|
|
|
Ushiro Tori Undo.
This is the Ki exercise that feels the most like EXERCISE. It is very effective at
reinforcing a strong feeling of One-Point. But don't do it if you have bad knees.
Double click the black & white picture above to play a video of Ushiro Tori Undo, single click to stop.
If the mini-video didn't download automatically, you can get
it while you're reading. It's only 102 K.
(Get the most recent Quicktime plug-in for best performance.)
|
|
How to do it.
|
 |
Crouch down with your right knee touching the ground, your left knee up.

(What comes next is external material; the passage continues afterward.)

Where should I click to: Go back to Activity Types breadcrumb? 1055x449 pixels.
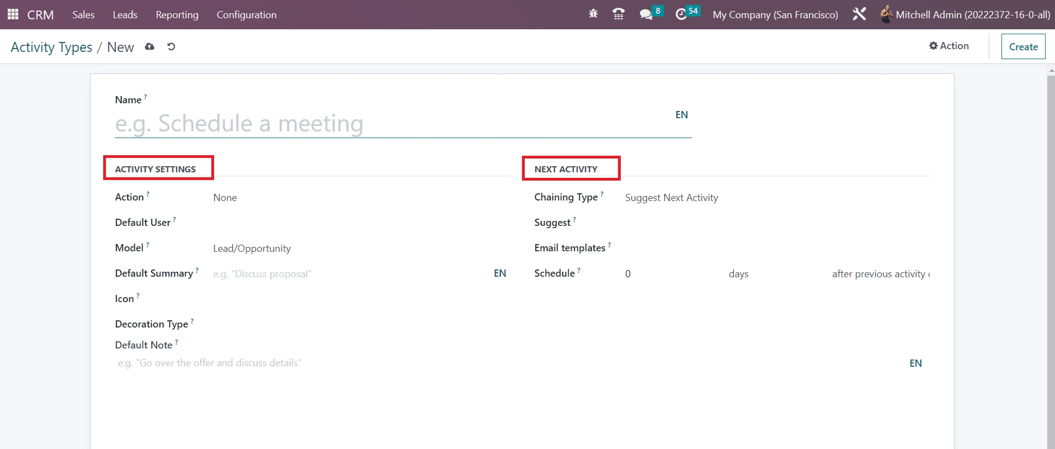click(x=51, y=47)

Both hands should be lightly touching the ground.
|
 |
Jump up in the air. (While you're up there, switch your right and left feet, so
that now the right one is forward.)
|
 |
Land on the ground (like you've got any choice), and crouch down with left
knee touching the ground and your right knee up. Both hands lightly touch the ground. |
 |
Jump up in the air, switching your feet.
|
 |
Land and crouch down with your right knee touching the ground and your
left knee up. Repeat steps 2 through 5 until you really don't feel like it any more. |
|
Tips.
- Don't shortchange your self. Really jump up into the air, straightening out your body.
Crouch down all the way until your knee and hands touch the ground.
- This exercise is exhausting. But don't think about that. Just stay positive, believe
you can do more, and keep going. (But be reasonable, and don't overdo it.)
- Do this exercise a number of times, then stop in the crouched position. Have
someone test you by placing a hand on your lower back and pushing forward.
- Keep One-Point. (Will we ever stop saying that?)
- One nice thing about this exercise is that, after you've done it quite a few times, your
muscles have to relax because they're so tired. So don't quit too early.
- Don't look down at the ground. Even when you're completely crouched, keep your eyes forward.